Leia o post original por Perrone

 Ao entrar em campo hoje no Pacaembu, o São Paulo vai encarar um adversário que seguiu sua fórmula de sucesso e para quem perdeu considerável parte de seu status. A começar pelo título de rei do marketing do futebol nacional.

Seria inimaginável há alguns anos que o Corinthians, antes acorrentado ao marketing caseiro comandado por Carla Dualib, bateria o rival no que era um de seus pontos fortes.

Carla é neta de Alberto, símbolo de um período em que o alvinegro era atrasado politicamente em relação ao São Paulo, outrora considerado forte em campo também por promover constante rodízio de presidentes.

Após Dualib, o Corinthians teve Andrés Sanchez e agora esta sob a batuta de Mário Gobbi. No mesmo período, o São Paulo viu Juvenal Juvêncio criar raiz na presidência.

Os alvinegros parecem também ter clonado a fórmula usada pelo São Paulo ao levantar três Brasileiros seguidos com o mesmo técnico, Muricy Ramalho. Hoje, o Corinthians comemora a estabilidade de Tite, que chegou no final de 2010.

 Desde o ano em que Tite voltou ao Parque São Jorge já passaram pela prancheta tricolor Ricardo Gomes, Sérgio Baresi, Carpegiani, Adilson Batista, Leão e Ney Franco.

Ney fará hoje seu primeiro jogo contra o Corinthians como são-paulino, no primeiro clássico entre ambos após a conquista da Libertadores pelo alvinegro. Noutro sinal da troca de papéis, dessa vez é o São Paulo que luta por uma vaga no torneio continental, enquanto o rival já está garantido.

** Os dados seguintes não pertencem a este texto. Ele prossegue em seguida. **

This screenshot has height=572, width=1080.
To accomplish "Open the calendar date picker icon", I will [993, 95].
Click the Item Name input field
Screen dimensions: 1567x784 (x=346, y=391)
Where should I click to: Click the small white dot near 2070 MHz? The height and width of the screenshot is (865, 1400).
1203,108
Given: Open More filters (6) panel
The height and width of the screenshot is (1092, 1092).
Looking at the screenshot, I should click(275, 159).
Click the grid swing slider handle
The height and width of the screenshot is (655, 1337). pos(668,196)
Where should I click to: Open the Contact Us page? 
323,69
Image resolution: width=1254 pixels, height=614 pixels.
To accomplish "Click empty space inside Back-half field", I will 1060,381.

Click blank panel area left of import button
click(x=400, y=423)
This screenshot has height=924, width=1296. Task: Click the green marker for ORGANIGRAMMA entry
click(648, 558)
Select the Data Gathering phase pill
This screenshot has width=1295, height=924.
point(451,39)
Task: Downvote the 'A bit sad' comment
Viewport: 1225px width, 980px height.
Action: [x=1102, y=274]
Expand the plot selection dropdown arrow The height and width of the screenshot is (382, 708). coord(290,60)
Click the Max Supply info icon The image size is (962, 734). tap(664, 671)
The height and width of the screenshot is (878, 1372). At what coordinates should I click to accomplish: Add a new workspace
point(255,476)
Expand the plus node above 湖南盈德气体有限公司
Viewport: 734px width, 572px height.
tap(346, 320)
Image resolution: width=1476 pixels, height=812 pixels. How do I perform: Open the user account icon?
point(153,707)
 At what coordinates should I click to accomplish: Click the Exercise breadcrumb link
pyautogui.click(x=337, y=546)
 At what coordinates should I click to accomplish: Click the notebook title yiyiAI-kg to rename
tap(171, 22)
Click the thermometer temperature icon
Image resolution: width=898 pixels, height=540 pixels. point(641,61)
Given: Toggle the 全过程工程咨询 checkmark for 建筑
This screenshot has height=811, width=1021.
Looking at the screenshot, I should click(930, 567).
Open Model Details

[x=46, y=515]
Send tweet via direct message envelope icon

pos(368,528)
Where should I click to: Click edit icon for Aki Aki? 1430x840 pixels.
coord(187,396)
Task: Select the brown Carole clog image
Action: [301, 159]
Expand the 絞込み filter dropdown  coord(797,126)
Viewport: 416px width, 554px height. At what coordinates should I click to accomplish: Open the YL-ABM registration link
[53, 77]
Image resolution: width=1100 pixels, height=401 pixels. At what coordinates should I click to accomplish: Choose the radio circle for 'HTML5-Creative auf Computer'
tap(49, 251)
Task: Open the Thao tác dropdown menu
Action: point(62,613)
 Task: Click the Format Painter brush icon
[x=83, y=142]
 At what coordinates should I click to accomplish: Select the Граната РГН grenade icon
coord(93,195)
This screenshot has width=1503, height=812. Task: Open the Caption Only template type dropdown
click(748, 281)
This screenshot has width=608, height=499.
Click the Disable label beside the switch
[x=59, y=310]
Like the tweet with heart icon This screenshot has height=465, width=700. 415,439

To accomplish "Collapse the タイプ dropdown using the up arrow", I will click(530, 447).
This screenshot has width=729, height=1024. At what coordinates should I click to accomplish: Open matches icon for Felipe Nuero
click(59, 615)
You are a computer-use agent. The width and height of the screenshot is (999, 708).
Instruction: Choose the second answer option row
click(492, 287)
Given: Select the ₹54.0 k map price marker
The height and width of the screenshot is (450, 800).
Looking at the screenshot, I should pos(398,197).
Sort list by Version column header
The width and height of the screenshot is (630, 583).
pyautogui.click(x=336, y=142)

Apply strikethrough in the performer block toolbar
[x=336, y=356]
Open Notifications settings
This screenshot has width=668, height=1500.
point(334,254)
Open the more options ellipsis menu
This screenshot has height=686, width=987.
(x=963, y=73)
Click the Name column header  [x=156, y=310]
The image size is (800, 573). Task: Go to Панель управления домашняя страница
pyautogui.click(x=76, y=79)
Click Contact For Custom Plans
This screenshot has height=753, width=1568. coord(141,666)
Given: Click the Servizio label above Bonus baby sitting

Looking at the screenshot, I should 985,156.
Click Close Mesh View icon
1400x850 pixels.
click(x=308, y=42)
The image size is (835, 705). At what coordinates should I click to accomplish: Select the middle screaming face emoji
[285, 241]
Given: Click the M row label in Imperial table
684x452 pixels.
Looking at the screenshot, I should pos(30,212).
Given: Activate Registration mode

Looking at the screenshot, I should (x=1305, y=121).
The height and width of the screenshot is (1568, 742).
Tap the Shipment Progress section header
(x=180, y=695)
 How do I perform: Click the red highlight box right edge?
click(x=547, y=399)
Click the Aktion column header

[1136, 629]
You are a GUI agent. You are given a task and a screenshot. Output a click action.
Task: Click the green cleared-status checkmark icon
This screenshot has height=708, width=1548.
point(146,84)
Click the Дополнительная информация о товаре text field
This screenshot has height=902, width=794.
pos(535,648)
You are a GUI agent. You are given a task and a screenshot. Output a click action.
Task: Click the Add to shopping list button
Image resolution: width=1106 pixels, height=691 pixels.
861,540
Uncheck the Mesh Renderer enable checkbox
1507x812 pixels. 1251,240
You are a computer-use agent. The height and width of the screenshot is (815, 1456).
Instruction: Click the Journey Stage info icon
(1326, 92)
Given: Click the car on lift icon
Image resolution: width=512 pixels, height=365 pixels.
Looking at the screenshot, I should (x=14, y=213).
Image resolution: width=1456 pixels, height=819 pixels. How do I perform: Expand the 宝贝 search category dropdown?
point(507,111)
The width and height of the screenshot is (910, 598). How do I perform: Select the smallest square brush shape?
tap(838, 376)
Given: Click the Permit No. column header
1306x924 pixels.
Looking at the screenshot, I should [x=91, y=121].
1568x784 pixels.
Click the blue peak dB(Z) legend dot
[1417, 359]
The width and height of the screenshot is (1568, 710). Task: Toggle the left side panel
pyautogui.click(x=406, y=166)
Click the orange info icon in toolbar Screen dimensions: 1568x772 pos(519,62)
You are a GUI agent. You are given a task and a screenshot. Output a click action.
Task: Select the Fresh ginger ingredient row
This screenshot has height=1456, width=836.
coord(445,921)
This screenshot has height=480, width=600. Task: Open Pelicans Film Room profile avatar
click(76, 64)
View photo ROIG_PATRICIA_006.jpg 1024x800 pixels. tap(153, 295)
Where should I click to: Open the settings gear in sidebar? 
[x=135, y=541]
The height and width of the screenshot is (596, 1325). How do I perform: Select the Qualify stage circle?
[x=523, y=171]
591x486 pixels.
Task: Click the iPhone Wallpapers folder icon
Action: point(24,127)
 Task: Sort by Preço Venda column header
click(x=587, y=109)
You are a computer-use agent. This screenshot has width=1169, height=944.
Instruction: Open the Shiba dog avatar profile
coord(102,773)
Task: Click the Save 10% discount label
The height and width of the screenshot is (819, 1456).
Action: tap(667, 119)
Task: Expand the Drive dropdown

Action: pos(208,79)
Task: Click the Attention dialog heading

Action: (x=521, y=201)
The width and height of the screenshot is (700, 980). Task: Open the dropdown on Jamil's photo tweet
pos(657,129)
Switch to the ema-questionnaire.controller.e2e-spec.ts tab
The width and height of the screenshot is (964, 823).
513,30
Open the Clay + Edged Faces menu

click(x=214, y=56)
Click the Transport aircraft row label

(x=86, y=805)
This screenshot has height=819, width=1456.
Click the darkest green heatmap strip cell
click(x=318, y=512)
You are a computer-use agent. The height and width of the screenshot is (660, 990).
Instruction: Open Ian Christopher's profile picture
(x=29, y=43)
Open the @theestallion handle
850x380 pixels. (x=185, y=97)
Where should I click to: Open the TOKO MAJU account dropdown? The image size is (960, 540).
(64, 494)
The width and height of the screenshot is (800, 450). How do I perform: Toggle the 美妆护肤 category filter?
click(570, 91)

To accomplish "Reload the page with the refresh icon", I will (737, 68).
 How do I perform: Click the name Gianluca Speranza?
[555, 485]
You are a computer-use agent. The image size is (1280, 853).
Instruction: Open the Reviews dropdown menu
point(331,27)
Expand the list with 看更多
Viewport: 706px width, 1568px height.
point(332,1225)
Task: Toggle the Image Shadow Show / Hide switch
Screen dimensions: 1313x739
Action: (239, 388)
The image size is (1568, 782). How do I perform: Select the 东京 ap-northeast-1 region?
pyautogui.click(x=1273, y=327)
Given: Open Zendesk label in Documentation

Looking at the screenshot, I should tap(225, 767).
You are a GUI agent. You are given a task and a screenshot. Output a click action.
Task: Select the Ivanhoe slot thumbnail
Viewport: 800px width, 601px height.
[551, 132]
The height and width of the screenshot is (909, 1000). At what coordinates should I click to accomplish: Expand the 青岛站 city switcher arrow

Até no gol há uma reviravolta. Ídolo inconteste no Morumbi, Rogério tenta apagar um recente gol contra, causador de pedidos por sua aposentadoria. Do outro lado do campo, estará Cássio, surpreendentemente goleiro de seleção.

Fora dos gramados o Corinthians corre para descontar o que talvez seja a última desvantagem histórica em relação ao São Paulo: ter o seu estádio próprio.